Ça va, donc ça va pas
Connaissez-vous ce sentiment étrange, cette sensation qui vous empêche de profiter un peu trop des bons moments, cette impression qu’un menhir va vous tomber sur la tête comme pour vous punir de traverser la vie avec une insouciance qui confine à la béatitude ?
Bah, en ce moment, c’est comme ça. Sur le papier, tout va bien ; «ça va», quoi. Le pro ? «ça va» de plus en plus. Mini-CEO ? Rien à signaler : «ça va». L’enfant vit sa vie. Ses devoirs, ses Lego, ses interrogations métaphysiques… Idem du côté de Charmant CEO ; «ça va». Beautiful Company est sur de bons rails. La famille ? «ça va» autant que ça peut. Les amis ? «ça va» ; fidèles au poste (enfin au smartphone, plutôt).
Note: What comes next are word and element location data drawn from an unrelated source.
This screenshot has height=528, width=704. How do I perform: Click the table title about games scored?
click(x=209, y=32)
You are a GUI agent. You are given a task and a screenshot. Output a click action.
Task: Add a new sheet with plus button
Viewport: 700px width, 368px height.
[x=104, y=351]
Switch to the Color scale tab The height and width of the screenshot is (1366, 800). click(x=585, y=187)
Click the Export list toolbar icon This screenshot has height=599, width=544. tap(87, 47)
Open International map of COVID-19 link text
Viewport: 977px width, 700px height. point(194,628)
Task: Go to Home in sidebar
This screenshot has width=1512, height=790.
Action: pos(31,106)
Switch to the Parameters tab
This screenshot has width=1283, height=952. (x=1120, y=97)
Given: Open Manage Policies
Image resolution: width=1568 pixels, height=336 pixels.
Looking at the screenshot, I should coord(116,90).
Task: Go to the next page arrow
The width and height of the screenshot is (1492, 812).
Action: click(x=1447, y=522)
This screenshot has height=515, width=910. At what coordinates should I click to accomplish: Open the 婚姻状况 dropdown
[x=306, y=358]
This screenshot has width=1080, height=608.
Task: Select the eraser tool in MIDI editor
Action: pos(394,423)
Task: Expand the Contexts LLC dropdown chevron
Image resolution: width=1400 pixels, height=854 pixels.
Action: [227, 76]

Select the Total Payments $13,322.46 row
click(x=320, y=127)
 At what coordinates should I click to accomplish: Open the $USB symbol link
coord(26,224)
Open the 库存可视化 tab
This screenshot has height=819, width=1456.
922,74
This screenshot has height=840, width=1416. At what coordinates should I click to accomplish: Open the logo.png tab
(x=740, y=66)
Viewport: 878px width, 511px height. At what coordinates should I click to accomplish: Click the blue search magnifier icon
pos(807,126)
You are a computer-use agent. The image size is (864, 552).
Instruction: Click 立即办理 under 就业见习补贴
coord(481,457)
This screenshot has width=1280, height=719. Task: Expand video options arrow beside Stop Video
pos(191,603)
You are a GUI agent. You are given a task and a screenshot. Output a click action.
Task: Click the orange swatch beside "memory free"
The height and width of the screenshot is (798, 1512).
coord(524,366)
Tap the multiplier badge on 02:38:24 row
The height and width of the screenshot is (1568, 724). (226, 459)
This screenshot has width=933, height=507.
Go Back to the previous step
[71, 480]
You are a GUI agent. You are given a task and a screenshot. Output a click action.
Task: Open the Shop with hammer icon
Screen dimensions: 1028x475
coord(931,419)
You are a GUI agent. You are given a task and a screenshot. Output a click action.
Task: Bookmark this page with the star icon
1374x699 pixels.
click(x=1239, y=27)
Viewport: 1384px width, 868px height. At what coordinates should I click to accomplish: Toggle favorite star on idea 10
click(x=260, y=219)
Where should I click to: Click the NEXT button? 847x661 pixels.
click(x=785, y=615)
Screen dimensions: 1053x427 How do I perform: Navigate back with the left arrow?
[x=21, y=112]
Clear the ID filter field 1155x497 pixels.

Et pourtant, ce soir, en préparant mes yaourts avec du bon lait frais entier de la ferme de pas très loin (heureuse propriétaire d’une yaourtière depuis 2014) je me fais cette réflexion digne d’une pensée d’un Descartes en carton : «ça va, donc ça va pas»!
Je m’explique. Logiquement, me direz-vous, si «ça va», c’est que tout devrait aller. Et c’est justement là qu’intervient la beauté d’un paradoxe existentiel que ne renierait pas Kafka en essayant de prendre un rendez-vous chez le dermato sur Doctolib :
Si «ça va», c’est que je suis détendue, que je commence à respirer, à profiter d’une douce et sereine routine qui, à mon grand âge, n’est pas pour me déplaire.
Mais, si je suis détendue, c’est forcément parce que j’ai oublié quelque chose, qu’une bombe à retardement est en route direction ma poire, pour exploser, tel un dernier caprice de l’Univers.
Conclusion : si «ça va», ça ne peut pas vraiment aller, parce qu’on sait bien que quelque chose de terrible nous guette. Eh oui ! Si «ça va», c'est qu'on n'a pas encore tout découvert !
Et pour illustrer ce raisonnement aux accents absurdo-existentialistes, prenons l’exemple de ma petite entreprise. Elle implique quelques dossiers, des échéances, un peu d’administratif. Or, si je ne reçois pas de courrier dans ma boîte mail ou dans ma boîte aux lettres depuis un bon moment, c’est probablement parce qu’ «ils» m’ont oublié ou que j’ai mal fait quelque chose (…mais quoi ?).
Si je n’ai pas de problème en vue, c’est donc que le problème est bien caché. Donc si «ça va», c’est que ça ne va pas. Voilà.
Sur ce, je m’en vais relever le courrier du jour.
Tiens, un courrier de l’URSSAF… Bon. Bah voilà.
Au moins, j’ai des yaourts maison. Et ça, «ça va».